In previous studies to determine whether chronic opiate administration might negatively feedback upon endogenous opioid systems in the CNS, investigators found no changes in steady-state concentrations of opioid peptides following morphine pelleting. However, since only steady-state levels were measured, it was still not clear whether morphine treatment altered the release and/or biosynthesis of opioid-containing neurons. The goal of the present study was to assess the effects of chronic morphine pelleting on the dynamics of beta-endorphin (beta E) biosynthesis in rats.

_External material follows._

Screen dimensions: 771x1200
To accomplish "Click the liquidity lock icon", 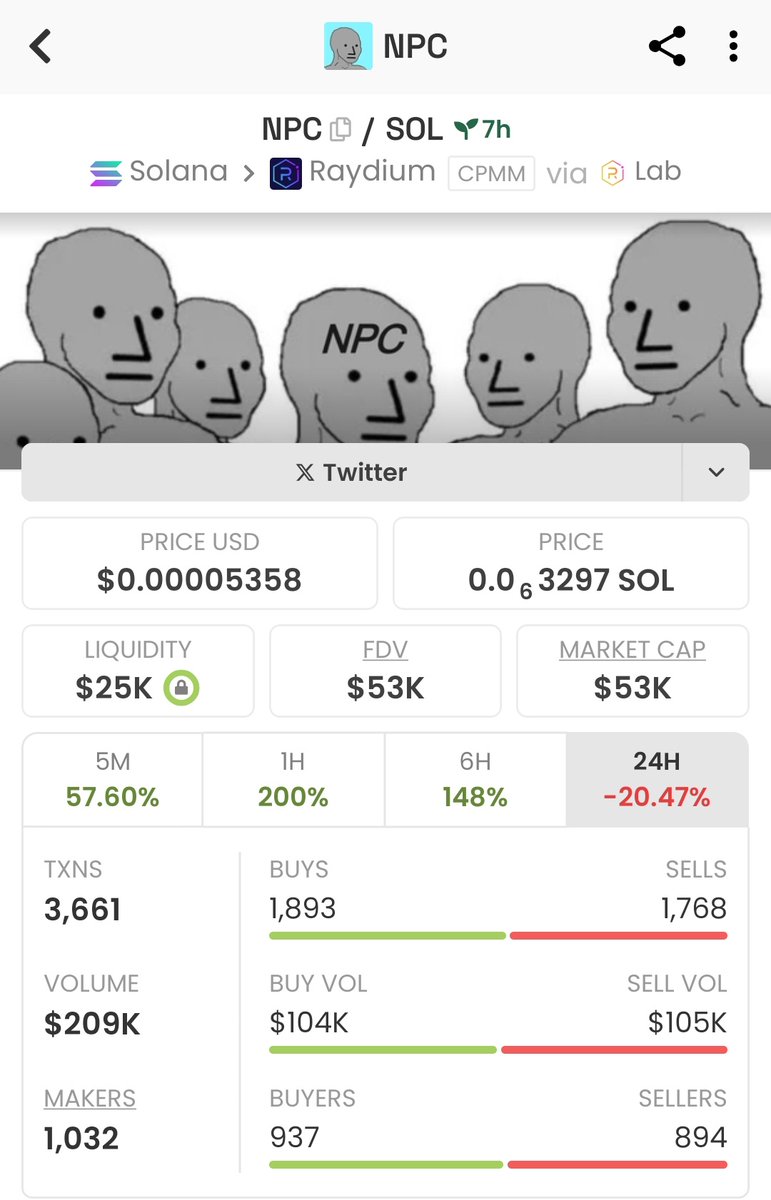I will point(182,688).

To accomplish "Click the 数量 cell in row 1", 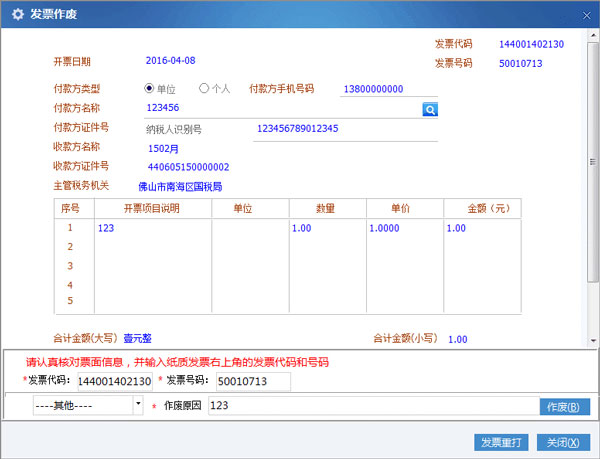I will [x=324, y=228].
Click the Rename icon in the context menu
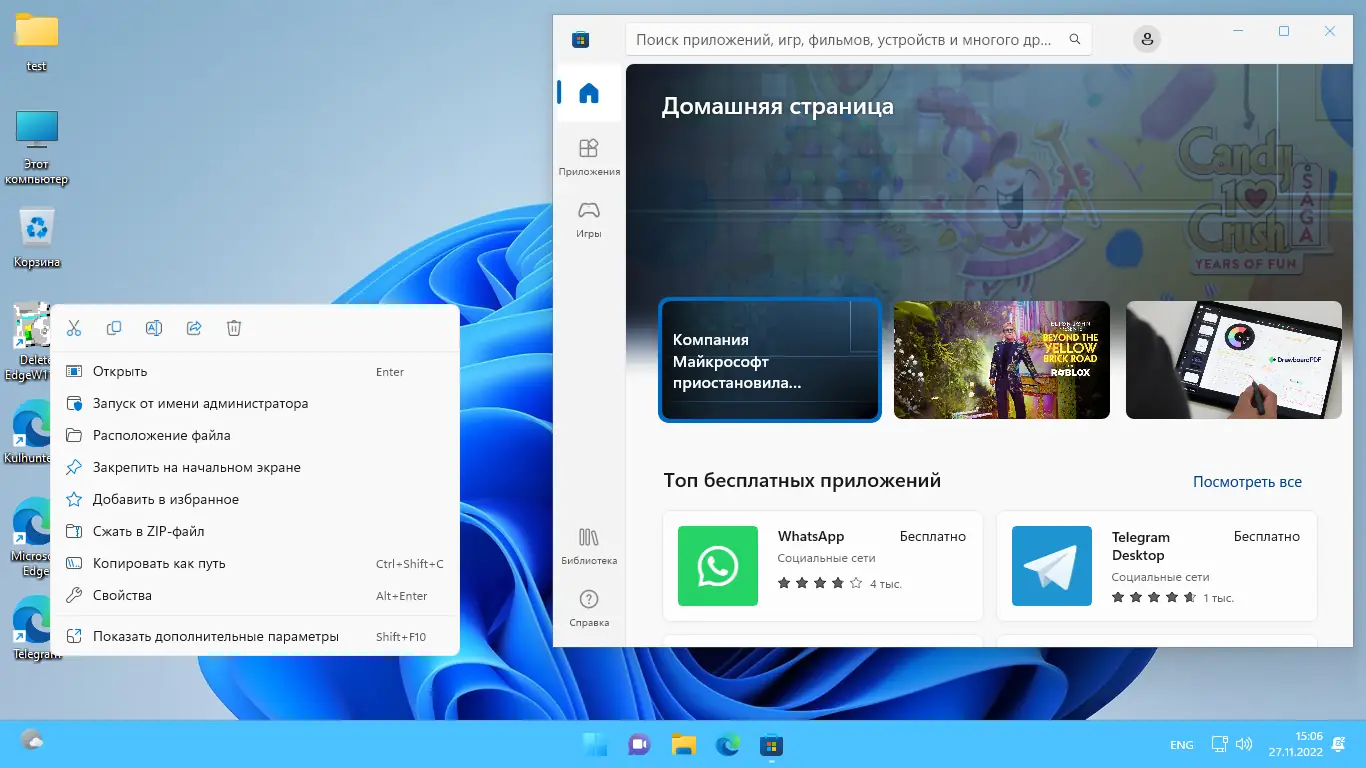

Hence, at several times during a 7-day morphine treatment, concentrations of total beta E-immunoreactivity (-ir), as well as chromatographically sieved forms of beta E, were determined by RIA, and mRNA levels of pro-opiomelanocortin (POMC) were measured by a solution phase protection assay using a mouse or rat POMC 32P-labelled riboprobe. Concentrations of total beta E-ir or different forms of beta E-ir peptides (i.e. beta-lipotropin, beta E1-31, or beta E1-27/beta E1-26) in the hypothalamus or midbrain following either 1 or 7 days of treatment were similar in morphine- and placebo-pelleted animals. However, a significant increase in total hypothalamic beta E-ir was observed following 3 days of morphine pelleting; chromatographic analyses indicated that this was primarily due to a selective increase in the opiate inactive forms of beta E, i.e. beta E1-27/beta E1-26. After 7 days of pelleting, morphine-treated animals tended to have lower POMC mRNA levels than those of placebo controls (20 to 50% decrease in different studies). The accumulation of hypothalamic beta E-ir at 3 days, and the apparent decline in POMC mRNA levels at 7 days, lend support to the hypothesis that morphine negatively feeds back upon POMC neurons in the brain by inhibiting beta E release and biosynthesis.